Much of the data people use the modern Internet to access resides in data centers, and users access the data through the Hypertext Markup Language (HTML).
Note
Chapter 15, “Application Transport, ” discusses HTML and the Hypertext Transfer Protocol (HTTP).
Content providers, such as search engines and social media networks, develop and manage some of the largest web applications on the global Internet. Banks, retail websites, and many other businesses also develop and manage large-scale web applications.
Figure 13-1 illustrates the relationship between users, web applications, and user accessed data.
Figure 13-1 Web Application Architecture
Figure 13-1 shows a single host communicating with a web service. There are three kinds of servers used to build the web service:
• The web server or front-end server takes data from the back-end server and formats it for different browsers.
• The back-end server takes information from many different data sources, including other applications and databases, to build a page.
• The database service stores information about users, services, events, etc., and feeds them to the back-end server.
While the illustration shows one of each kind of server or application within the web service, there are potentially thousands of each:
• The service might need thousands of web servers to support millions of concurrent users. When users connect to the service, they must be routed to a server with low utilization and access to the correct information.
• The service might need thousands of back-end services to supply the various sections of a single page in a web service.
For instance, a retail site might have one back-end server to build a list of items on sale, a second to build a list of popular items, a third to build a list of recommended items based on previous purchases, and a fourth to show the status of current orders. Social media services often have thousands of back-end services building and supplying information to the front-end servers.

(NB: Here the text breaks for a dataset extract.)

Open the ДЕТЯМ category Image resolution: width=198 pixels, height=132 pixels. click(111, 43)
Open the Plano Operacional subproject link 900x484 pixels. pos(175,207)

• The service will need thousands of databases to store, sort, and analyze data.
All these applications must communicate within one or more data centers over a network. Web applications encounter network scale, accumulated jitter, and accumulated delay challenges.
Web-application network scale can be described with one word: huge. Many web-based applications require hundreds of thousands of servers. To support huge numbers of hosts and services, DC networks must sometimes be designed to support hundreds of thousands of servers, and DC fabrics must be connected through data center interconnect (DCI ).

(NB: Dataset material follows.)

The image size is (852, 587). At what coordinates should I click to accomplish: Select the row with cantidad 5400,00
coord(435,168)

Figure 13-2 illustrates the accumulation of delay and jitter across a network.
Figure 13-2 Delay Accumulation Across a Network
In Figure 13-2, each user’s request for data from a web-based service causes four separate connections, each of which must travel across the same network. If it takes even a tenth of a second for a packet to cross the network, the user will not receive the information for about half a second.

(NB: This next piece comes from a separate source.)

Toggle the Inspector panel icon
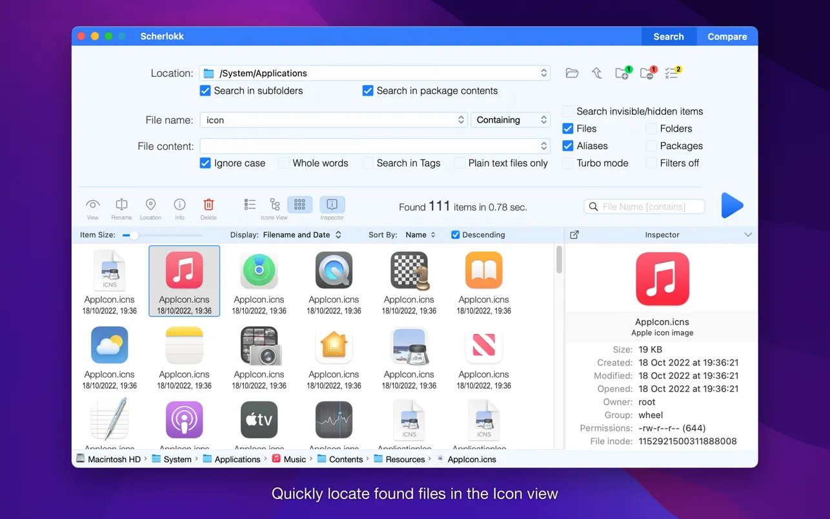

The example shown in Figure 13-2 is simpler than the real world. For every byte of data a typical web-based application receives, it will send about 10 bytes of traffic across the data center network.
Because user experience directly results from the time required for the web-based service to respond to a request, engineers must design DC fabrics to reduce delay and jitter.
Internet Exchange Points
Internet exchange points (IXPs ) are critical in the global Internet. IXPs provide
• Connectivity for regional providers
• Colocation facilities
• Regional access to users for content providers, edge security, etc.
Note
Chapter 5, “What’s in a Network? ” describes the role of IXPs in the global Internet.
Figure 13-3 illustrates global connectivity from an IXP’s perspective.
Figure 13-3 IXP Connectivity
Figure 13-3 contains several points of interest:
• A regional access provider, enterprise operator, and transit provider connect along the left side of the IXP fabric. The enterprise operator and regional access provider may connect to the transit provider through the IXP fabric separately.
Connecting to a transit provider through the IXP fabric and separately at some other peering point with a second transit provider offers redundant connections and resilience.
• The route server at the top carries routing information
between the routers connected to the IXP fabric. Rather than exchanging routes ( peering) directly with the transit provider, they can peer with the route server. If every organization connected to the IXP fabric peers with the route server, they can receive every reachable destination over a single connection.
However, traffic does not flow through the route server; it flows across the IXP fabric directly between the various organizations.
• The IXP’s customers can install servers, routers, and other devices in the colocation facility, connecting them directly to the IXP fabric. Servers in this colocation facility have much higher-speed access to destinations on the global Internet than a server located within a corporate data center.
There is no direct connection between the IXP fabric and the global Internet. IXPs do not provide access to the Internet, just a place to connect between all the various kinds of providers and organizations on the global Internet.